Signor Bonelli chases after them and catches Giovanni. The five girls escape through the forest and head for the mountains to cross over into Switzerland, briefly crossing paths with soldiers who are traveling on horseback. Hillary learns of the girls' sighting through the soldiers and, knowing that Heidi would lead the girls to her grandfather, decides to go to the Alps herself. Grandfather learns of the girls' crossing through Peter, and asks him to find them and bring them safely across.

The girls go through the mountains and are found by Peter, who has brought them food. He leaves them the next morning to get a sled and, while he is gone, Signor Bonelli catches up with them. To protect his secrets, he intends to fake an accident in which all the girls fall off the mountain. Heidi calls Peter, who arrives in time to save them; Signor Bonelli struggles with Peter and falls off the mountain to his death. The group cross the mountains, Heidi is reunited with Grandfather, and the Brookings girls are reunited with Hillary. Grandfather, Hillary, Peter and all the girls share a Christmas dinner. Clarissa is to be adopted by Grandfather, Signor Bonelli's orphanage is closed, but the war is still on. Peter declares he has to leave, but he promises to return to Heidi.

== Cast ==
- Juliette Caton as Heidi
- Joanna Clarke as Ursula
- Nicola Stapleton as Ilsa
- Jade Magri as Clarissa
- Kathryn Ludlow as Gudrun
- Charlie Sheen as Peter
- Jan Rubeš as Grandfather
- Leslie Caron as Jane Hillary
- Yorgo Voyagis as Signor Bonelli
- Laura Betti as Signora Bonelli

==Release==
===Box office===
Courage Mountain was released on February 16, 1990, and grossed $1.4 million in the US.

===Critical reception===
Janet Maslin of The New York Times called it "a scenic, decorous, studiedly innocent throwback". Kevin Thomas of the Los Angeles Times wrote that the film is uneven but has stunning cinematography. TV Guide rated it 1/4 stars and criticized the film for its "sloppy", "mediocre" script and the casting of Sheen.

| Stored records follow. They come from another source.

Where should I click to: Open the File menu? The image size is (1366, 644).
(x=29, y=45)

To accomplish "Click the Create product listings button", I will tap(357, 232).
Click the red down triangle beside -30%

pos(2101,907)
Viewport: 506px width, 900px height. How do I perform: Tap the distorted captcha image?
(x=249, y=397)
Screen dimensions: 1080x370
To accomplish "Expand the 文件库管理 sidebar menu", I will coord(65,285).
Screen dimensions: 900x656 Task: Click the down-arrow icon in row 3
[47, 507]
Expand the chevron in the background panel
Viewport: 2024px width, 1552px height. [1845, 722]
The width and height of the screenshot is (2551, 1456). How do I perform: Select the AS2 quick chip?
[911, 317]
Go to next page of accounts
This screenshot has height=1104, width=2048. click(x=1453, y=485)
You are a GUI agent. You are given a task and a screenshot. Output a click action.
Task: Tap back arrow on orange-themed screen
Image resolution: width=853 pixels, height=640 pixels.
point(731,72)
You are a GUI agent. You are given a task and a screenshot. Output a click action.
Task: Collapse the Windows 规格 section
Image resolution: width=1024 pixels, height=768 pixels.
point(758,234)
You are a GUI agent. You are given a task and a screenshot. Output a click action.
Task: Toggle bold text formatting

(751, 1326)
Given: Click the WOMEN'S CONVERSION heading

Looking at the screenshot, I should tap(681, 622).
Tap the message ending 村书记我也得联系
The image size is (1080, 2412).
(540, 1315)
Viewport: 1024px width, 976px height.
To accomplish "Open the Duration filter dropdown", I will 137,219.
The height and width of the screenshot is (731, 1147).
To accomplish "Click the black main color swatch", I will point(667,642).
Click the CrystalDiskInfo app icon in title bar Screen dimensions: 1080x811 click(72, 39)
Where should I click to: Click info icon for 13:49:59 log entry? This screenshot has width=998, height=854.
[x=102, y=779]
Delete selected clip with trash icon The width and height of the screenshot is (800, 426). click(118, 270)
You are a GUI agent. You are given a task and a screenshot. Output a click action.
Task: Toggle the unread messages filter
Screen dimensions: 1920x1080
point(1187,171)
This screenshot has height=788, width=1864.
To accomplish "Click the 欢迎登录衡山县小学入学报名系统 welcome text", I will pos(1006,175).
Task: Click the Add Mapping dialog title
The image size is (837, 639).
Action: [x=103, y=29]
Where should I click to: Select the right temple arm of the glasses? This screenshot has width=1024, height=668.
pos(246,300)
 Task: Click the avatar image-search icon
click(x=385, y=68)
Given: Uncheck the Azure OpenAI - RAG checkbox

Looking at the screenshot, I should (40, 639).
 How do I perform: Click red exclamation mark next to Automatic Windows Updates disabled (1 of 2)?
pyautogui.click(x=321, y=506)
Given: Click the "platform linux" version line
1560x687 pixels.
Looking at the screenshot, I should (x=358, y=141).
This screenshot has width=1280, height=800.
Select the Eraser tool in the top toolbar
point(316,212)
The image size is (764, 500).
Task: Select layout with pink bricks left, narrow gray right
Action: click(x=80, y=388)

On Siskel & Ebert, film critics Gene Siskel and Roger Ebert named it one of the worst films of 1990. Ebert remarked: "I think I would do almost anything to avoid sitting through Courage Mountain again".

==Home media==
RCA/Columbia released it on VHS in July 1990. The rights have since passed on to Metro-Goldwyn-Mayer via its purchase of the pre-1996 PolyGram library, which contained the Epic film catalog.